====== Passage for review ======
Fig. 3: Distributional patterns and community composition of deep-sea heterotrophic protists.
figure 3

a Dendrogram cluster showing the similarity (Jaccard index) of heterotrophic protist communities of the 27 sediment samples in regard to species richness based on incidence-based data (presence/absence) using UPGMA clustering. The five clusters are supported by moderate to high bootstrap values. Multiple sediment samples were analyzed separately at stations marked with an asterisk for the investigation of small-scale distribution patterns. b Relative proportion of OTUs within the 27 deep-sea sediment samples related to the major taxonomic protist groups. Taxonomic groups (corresponding to division level in the PR2 database classification) are only separately shown, when the number of OTUs reached more than 1% within each sample. Otherwise, OTUs were clustered together into “Others”. “Unknown/Uncertain” OTUs have been either assigned to several taxonomic division levels or to sequences taxonomically assigned only to Eukaryota. c Relative proportion of shared (0.6%) and unique (57.6%) OTUs (heterotrophic protist richness) within all 27 sediment samples (obtained from 20 deep-sea stations). d Hypothetical deep-sea food web illustrating the generally ignored complex trophic interactions between microbial and macrobial components derived from their molecular diversity. Highly diverse and abundant protists are embedded in deep-sea food webs on different trophic levels as feeders on prokaryotes and particulate and dissolved organic matter, as predators, as well as parasites of metazoans and protists.
======
■ Aim of the exercise: In the figure caption on deep-sea heterotrophic protists, what percentage of OTUs were unique and what percentage were shared across the 27 sediment samples?
====== Data for review ======
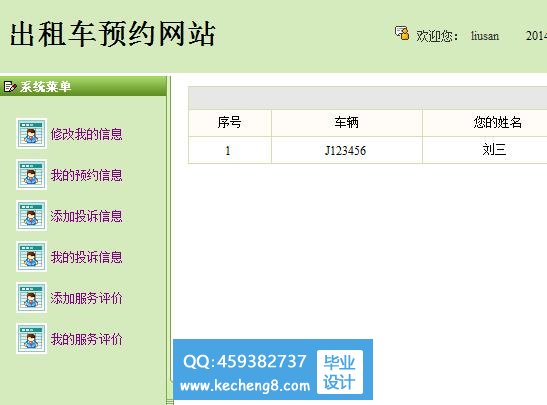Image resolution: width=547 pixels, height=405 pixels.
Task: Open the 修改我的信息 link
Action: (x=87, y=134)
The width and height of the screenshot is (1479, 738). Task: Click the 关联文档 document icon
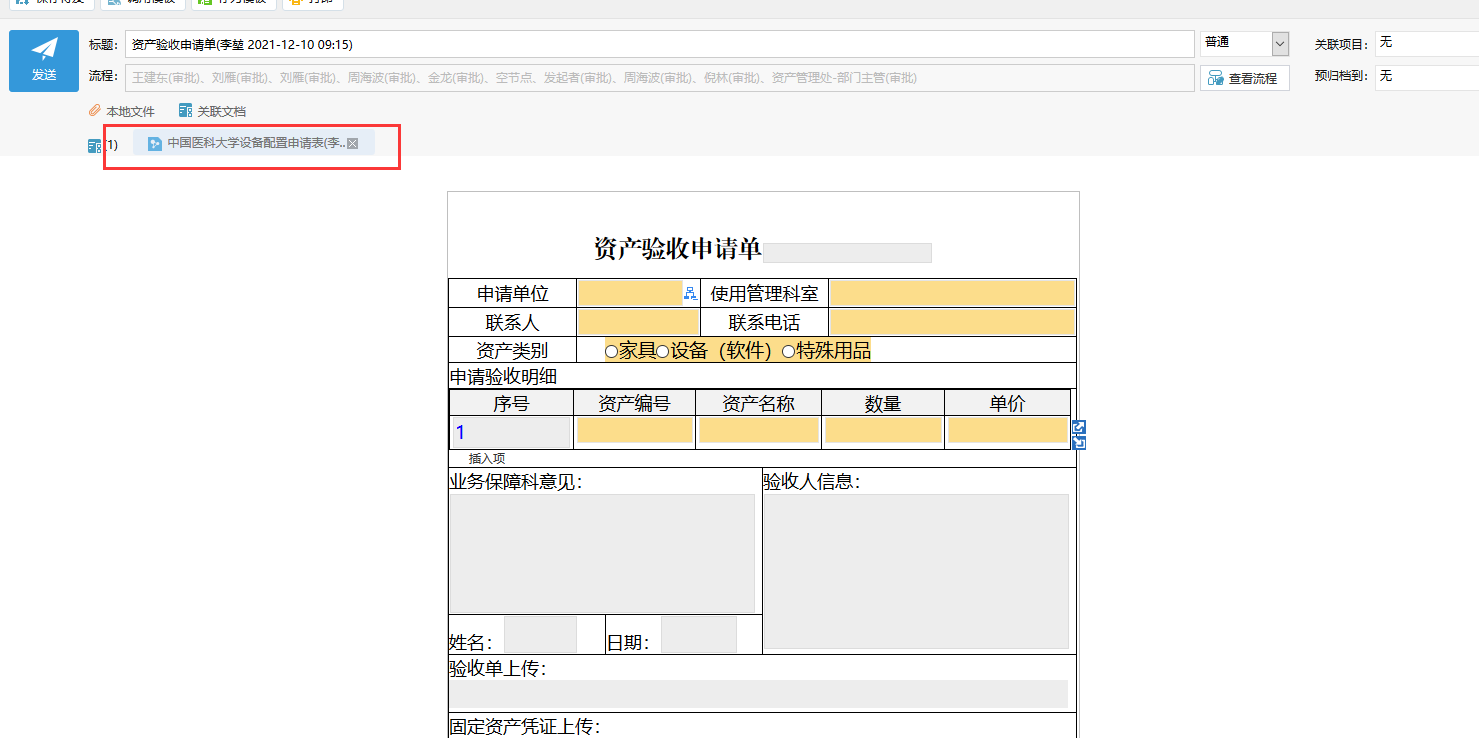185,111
======
■ Output for this exercise: 57.6% of OTUs were unique and 0.6% were shared.